Straus was the guest editor of the January issue of the Journal of Clinical Epidemiology, which featured articles on knowledge translation. Knowledge translation is the term for closing the gap between evidence and data obtained through research and healthcare practice and policy.
More simply, it addresses the gap between what we know and what we do.
Failure to use research-based evidence to inform healthcare decision making are is prevalent among patients, caregivers, managers, and policymakers across all disciplines and in developed anddeveloping countries, she and her colleagues note in one of the articles.
Extrapolating data from the United States, they estimate that about 55 percent of adult patients do not receive recommended care. Studies have shown that only 40 percent of people with osteoporosis get appropriate therapy, Straus points out.
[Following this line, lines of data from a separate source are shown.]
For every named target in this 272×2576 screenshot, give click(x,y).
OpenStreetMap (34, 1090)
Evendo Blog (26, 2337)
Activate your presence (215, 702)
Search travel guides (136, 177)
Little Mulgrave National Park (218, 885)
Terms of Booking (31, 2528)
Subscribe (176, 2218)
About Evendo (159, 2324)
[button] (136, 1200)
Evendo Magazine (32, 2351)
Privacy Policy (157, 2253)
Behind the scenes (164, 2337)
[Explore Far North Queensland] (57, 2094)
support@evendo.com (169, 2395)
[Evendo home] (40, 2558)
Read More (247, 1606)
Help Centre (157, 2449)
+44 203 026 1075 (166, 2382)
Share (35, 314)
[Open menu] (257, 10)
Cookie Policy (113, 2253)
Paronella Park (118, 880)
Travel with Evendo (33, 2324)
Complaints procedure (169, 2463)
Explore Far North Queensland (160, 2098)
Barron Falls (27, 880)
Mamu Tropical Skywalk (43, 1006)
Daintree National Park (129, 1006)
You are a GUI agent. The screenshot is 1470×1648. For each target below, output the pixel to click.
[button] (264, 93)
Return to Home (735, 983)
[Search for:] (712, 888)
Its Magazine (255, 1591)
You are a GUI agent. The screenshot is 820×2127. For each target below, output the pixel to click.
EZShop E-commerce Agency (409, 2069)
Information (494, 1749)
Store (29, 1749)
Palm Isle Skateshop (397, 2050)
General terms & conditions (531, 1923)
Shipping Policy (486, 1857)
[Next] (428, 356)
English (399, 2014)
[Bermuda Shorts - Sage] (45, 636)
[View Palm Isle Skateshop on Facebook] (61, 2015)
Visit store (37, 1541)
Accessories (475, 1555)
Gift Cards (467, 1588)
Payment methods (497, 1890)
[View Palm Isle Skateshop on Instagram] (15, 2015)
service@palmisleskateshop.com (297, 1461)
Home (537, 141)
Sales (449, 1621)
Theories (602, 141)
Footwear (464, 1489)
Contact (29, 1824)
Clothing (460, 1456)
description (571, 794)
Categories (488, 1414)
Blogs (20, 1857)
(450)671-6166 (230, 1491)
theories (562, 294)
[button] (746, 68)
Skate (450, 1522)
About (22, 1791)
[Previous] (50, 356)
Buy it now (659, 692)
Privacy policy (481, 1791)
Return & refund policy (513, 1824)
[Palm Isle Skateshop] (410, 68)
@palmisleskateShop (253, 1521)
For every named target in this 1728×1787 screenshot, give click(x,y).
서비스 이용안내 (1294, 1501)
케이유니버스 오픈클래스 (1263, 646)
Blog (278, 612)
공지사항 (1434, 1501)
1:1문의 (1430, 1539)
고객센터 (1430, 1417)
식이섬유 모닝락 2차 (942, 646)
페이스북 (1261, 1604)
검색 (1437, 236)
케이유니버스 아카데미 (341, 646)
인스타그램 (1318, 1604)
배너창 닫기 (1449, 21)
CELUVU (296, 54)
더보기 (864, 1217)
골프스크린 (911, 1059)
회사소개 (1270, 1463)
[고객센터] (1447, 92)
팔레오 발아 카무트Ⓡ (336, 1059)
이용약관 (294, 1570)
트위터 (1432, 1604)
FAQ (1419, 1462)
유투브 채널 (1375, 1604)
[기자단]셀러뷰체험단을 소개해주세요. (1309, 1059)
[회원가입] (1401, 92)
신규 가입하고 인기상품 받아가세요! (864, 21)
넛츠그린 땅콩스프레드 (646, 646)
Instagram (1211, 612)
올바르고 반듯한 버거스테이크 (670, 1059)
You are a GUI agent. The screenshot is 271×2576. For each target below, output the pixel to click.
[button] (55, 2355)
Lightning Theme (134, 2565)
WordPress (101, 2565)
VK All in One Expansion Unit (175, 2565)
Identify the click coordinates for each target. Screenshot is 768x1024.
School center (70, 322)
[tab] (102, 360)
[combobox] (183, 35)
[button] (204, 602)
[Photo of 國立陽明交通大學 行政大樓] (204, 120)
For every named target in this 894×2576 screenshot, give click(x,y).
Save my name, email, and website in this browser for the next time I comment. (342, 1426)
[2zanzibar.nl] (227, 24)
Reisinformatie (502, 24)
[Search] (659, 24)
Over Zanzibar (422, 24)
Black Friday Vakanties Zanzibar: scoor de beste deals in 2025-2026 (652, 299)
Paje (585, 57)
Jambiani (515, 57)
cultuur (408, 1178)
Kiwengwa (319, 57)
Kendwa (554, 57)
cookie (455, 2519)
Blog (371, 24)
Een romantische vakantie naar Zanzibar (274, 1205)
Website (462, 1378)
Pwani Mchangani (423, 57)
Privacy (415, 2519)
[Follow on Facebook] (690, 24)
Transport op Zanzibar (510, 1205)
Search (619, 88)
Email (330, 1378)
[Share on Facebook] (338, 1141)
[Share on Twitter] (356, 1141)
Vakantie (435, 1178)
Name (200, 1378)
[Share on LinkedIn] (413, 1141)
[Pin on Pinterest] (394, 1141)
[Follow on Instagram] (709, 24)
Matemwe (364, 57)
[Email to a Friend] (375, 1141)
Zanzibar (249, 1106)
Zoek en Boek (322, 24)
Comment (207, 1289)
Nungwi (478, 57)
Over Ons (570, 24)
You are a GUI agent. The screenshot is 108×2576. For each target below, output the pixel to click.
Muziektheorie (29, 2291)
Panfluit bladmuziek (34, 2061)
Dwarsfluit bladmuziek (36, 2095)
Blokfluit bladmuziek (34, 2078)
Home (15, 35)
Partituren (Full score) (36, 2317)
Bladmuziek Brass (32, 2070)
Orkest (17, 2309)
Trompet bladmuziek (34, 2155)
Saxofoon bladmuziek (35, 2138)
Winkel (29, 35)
Moreover, only two-thirds of stroke patients receive appropriate, evidence-based care. She offers the following example: Although research indicates that statins can decrease the risk of death after strokes, they are “considerably under-prescribed.”
Overprescribing is also a problem. For instance, antibiotics continue to be prescribed for children with upper respiratory tract infections despite evidence they are ineffective.
She tells HealthLeaders Media that more than 250 barriers to implementation of guidelines by physicians have been identified. They can include cost, education, scarce healthcare resources and the sheer volume of research evidence being produced.